Exercise materials:
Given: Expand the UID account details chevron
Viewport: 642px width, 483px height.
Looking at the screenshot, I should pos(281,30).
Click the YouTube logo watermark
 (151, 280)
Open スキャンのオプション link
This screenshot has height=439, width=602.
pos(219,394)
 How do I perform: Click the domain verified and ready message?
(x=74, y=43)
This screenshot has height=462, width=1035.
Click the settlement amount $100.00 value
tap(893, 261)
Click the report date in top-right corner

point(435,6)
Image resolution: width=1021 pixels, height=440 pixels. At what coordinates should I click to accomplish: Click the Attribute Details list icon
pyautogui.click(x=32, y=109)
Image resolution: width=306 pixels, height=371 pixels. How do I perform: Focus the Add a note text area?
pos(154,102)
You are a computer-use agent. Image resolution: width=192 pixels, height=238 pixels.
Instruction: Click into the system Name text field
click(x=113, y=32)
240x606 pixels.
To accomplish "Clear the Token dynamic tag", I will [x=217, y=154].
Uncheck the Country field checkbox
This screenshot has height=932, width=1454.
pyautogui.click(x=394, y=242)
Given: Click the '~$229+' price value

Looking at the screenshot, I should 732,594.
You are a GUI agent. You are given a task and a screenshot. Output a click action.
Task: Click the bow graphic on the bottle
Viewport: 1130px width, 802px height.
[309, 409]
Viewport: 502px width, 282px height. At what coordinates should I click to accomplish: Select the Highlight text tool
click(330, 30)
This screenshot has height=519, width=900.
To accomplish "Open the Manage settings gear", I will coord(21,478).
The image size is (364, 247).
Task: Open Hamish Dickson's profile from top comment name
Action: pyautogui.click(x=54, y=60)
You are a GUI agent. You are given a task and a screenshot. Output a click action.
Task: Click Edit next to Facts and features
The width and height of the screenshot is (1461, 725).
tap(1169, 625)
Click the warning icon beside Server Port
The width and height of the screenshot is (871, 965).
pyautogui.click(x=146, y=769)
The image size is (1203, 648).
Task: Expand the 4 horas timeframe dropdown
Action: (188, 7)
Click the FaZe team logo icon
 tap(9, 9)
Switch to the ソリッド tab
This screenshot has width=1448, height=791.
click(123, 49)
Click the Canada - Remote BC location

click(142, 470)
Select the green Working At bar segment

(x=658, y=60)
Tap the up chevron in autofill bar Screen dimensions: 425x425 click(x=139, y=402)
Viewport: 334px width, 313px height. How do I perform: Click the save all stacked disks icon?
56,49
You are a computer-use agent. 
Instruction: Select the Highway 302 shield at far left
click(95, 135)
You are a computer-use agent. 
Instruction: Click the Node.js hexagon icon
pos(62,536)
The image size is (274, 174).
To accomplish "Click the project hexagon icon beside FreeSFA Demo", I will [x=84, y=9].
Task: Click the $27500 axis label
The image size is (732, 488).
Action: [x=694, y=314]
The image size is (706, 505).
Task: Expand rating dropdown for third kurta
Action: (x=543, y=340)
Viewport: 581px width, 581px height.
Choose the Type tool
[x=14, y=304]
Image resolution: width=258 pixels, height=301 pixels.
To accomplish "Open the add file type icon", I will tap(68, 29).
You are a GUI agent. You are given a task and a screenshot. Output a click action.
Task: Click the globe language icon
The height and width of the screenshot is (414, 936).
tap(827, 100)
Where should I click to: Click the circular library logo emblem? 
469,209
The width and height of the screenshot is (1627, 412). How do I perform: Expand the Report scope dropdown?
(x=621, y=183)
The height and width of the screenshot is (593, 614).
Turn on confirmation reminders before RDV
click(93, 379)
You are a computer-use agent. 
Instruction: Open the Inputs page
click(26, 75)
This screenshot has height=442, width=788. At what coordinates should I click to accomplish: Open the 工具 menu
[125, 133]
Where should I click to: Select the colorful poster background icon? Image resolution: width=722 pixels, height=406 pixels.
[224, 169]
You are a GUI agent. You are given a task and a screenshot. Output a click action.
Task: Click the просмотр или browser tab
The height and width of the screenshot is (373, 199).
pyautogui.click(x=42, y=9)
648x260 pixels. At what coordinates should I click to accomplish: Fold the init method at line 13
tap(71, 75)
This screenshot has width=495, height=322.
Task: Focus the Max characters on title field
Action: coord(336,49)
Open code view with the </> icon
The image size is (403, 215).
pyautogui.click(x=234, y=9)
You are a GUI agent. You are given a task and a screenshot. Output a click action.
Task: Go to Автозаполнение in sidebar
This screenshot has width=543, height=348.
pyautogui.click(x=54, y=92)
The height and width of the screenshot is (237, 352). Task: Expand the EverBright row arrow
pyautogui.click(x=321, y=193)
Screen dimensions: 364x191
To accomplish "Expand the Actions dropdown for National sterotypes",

Exercise: Set down the material above again, word for word.

Response to the exercise:
Given: Expand the UID account details chevron
Viewport: 642px width, 483px height.
Looking at the screenshot, I should pos(281,30).
Click the YouTube logo watermark
 (151, 280)
Open スキャンのオプション link
This screenshot has height=439, width=602.
pos(219,394)
 How do I perform: Click the domain verified and ready message?
(x=74, y=43)
This screenshot has height=462, width=1035.
Click the settlement amount $100.00 value
tap(893, 261)
Click the report date in top-right corner

point(435,6)
Image resolution: width=1021 pixels, height=440 pixels. At what coordinates should I click to accomplish: Click the Attribute Details list icon
pyautogui.click(x=32, y=109)
Image resolution: width=306 pixels, height=371 pixels. How do I perform: Focus the Add a note text area?
pos(154,102)
You are a computer-use agent. Image resolution: width=192 pixels, height=238 pixels.
Instruction: Click into the system Name text field
click(x=113, y=32)
240x606 pixels.
To accomplish "Clear the Token dynamic tag", I will [x=217, y=154].
Uncheck the Country field checkbox
This screenshot has height=932, width=1454.
pyautogui.click(x=394, y=242)
Given: Click the '~$229+' price value

Looking at the screenshot, I should 732,594.
You are a GUI agent. You are given a task and a screenshot. Output a click action.
Task: Click the bow graphic on the bottle
Viewport: 1130px width, 802px height.
[309, 409]
Viewport: 502px width, 282px height. At what coordinates should I click to accomplish: Select the Highlight text tool
click(330, 30)
This screenshot has height=519, width=900.
To accomplish "Open the Manage settings gear", I will coord(21,478).
The image size is (364, 247).
Task: Open Hamish Dickson's profile from top comment name
Action: pyautogui.click(x=54, y=60)
You are a GUI agent. You are given a task and a screenshot. Output a click action.
Task: Click Edit next to Facts and features
The width and height of the screenshot is (1461, 725).
tap(1169, 625)
Click the warning icon beside Server Port
The width and height of the screenshot is (871, 965).
pyautogui.click(x=146, y=769)
The image size is (1203, 648).
Task: Expand the 4 horas timeframe dropdown
Action: (188, 7)
Click the FaZe team logo icon
 tap(9, 9)
Switch to the ソリッド tab
This screenshot has width=1448, height=791.
click(123, 49)
Click the Canada - Remote BC location

click(142, 470)
Select the green Working At bar segment

(x=658, y=60)
Tap the up chevron in autofill bar Screen dimensions: 425x425 click(x=139, y=402)
Viewport: 334px width, 313px height. How do I perform: Click the save all stacked disks icon?
56,49
You are a computer-use agent. 
Instruction: Select the Highway 302 shield at far left
click(95, 135)
You are a computer-use agent. 
Instruction: Click the Node.js hexagon icon
pos(62,536)
The image size is (274, 174).
To accomplish "Click the project hexagon icon beside FreeSFA Demo", I will [x=84, y=9].
Task: Click the $27500 axis label
The image size is (732, 488).
Action: [x=694, y=314]
The image size is (706, 505).
Task: Expand rating dropdown for third kurta
Action: (x=543, y=340)
Viewport: 581px width, 581px height.
Choose the Type tool
[x=14, y=304]
Image resolution: width=258 pixels, height=301 pixels.
To accomplish "Open the add file type icon", I will tap(68, 29).
You are a GUI agent. You are given a task and a screenshot. Output a click action.
Task: Click the globe language icon
The height and width of the screenshot is (414, 936).
tap(827, 100)
Where should I click to: Click the circular library logo emblem? 
469,209
The width and height of the screenshot is (1627, 412). How do I perform: Expand the Report scope dropdown?
(x=621, y=183)
The height and width of the screenshot is (593, 614).
Turn on confirmation reminders before RDV
click(93, 379)
You are a computer-use agent. 
Instruction: Open the Inputs page
click(26, 75)
This screenshot has height=442, width=788. At what coordinates should I click to accomplish: Open the 工具 menu
[125, 133]
Where should I click to: Select the colorful poster background icon? Image resolution: width=722 pixels, height=406 pixels.
[224, 169]
You are a GUI agent. You are given a task and a screenshot. Output a click action.
Task: Click the просмотр или browser tab
The height and width of the screenshot is (373, 199).
pyautogui.click(x=42, y=9)
648x260 pixels. At what coordinates should I click to accomplish: Fold the init method at line 13
tap(71, 75)
This screenshot has width=495, height=322.
Task: Focus the Max characters on title field
Action: coord(336,49)
Open code view with the </> icon
The image size is (403, 215).
pyautogui.click(x=234, y=9)
You are a GUI agent. You are given a task and a screenshot. Output a click action.
Task: Go to Автозаполнение in sidebar
This screenshot has width=543, height=348.
pyautogui.click(x=54, y=92)
The height and width of the screenshot is (237, 352). Task: Expand the EverBright row arrow
pyautogui.click(x=321, y=193)
Screen dimensions: 364x191
To accomplish "Expand the Actions dropdown for National sterotypes",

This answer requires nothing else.